Health officials in Port-au-Prince have confirmed that the cholera epidemic has reached the Haitian capital.
A three-year-old boy has caught the disease, although he has had no contact with people from the area where the epidemic started, officials said.
More than 100 other suspected cases are being investigated in the city, which has feared an outbreak since October.
The health ministry says 544 people have died in Haiti’s outbreak, and 8,000 are being treated in hospitals.
Several cases were in fact confirmed in Port-au-Prince in the first few weeks of Haiti’s cholera outbreak.
All of those affected had recently arrived in the city from the Artibonite region, where the disease was first detected.
Many of the current patients with suspected cholera had also come to Port-au-Prince from elsewhere in Haiti, including the Artibonite Valley, a health ministry official told the AP news agency.
Health minister Ariel Henry said that a sizeable outbreak in Port-au-Prince now appeared likely.
“It’s coming,” Mr Henry told the AFP news agency.
He said two deaths in the city suspected to have been caused by cholera were also being probed by health officials.
The water-borne disease has already spread to half of Haiti’s 10 regions, and the number of those killed has risen by more than 100 in less than one week.
Authorities feared the outbreak could worsen after Hurricane Tomas brought heavy rains last week, which triggered mudslides and flooding.
The storm left 20 people dead, with 36 injured and 11 missing, officials said.

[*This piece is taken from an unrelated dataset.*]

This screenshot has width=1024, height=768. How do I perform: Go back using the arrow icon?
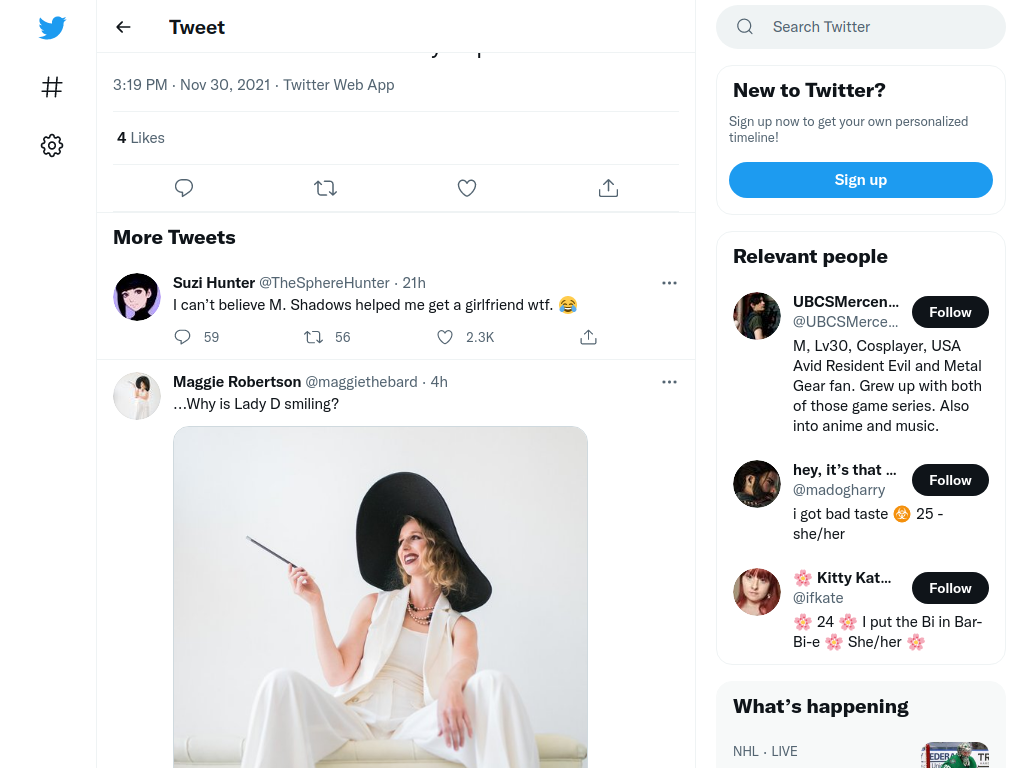click(x=123, y=27)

Aid agencies say the main concern is that the flooding could result in the spreading of cholera, with people lacking access to basic sanitation and forced to drink contaminated water.
The hurricane passed without destroying the tented camps in and around Port-au-Prince, which house about 1.3 million survivors of January’s earthquake.
Aid workers say those living in the tent cities have better access to toilets and clean drinking water than the residents of some of the capital’s long-standing slums, says the BBC’s Laura Trevelyan in Port-au-Prince.
But if more cases are confirmed, the epidemic could threaten an estimated 2.5 to 3 million people in Port-au-Prince.
Cholera itself causes diarrhoea and vomiting, leading to severe dehydration. It can kill quickly but is treated easily through rehydration and antibiotics.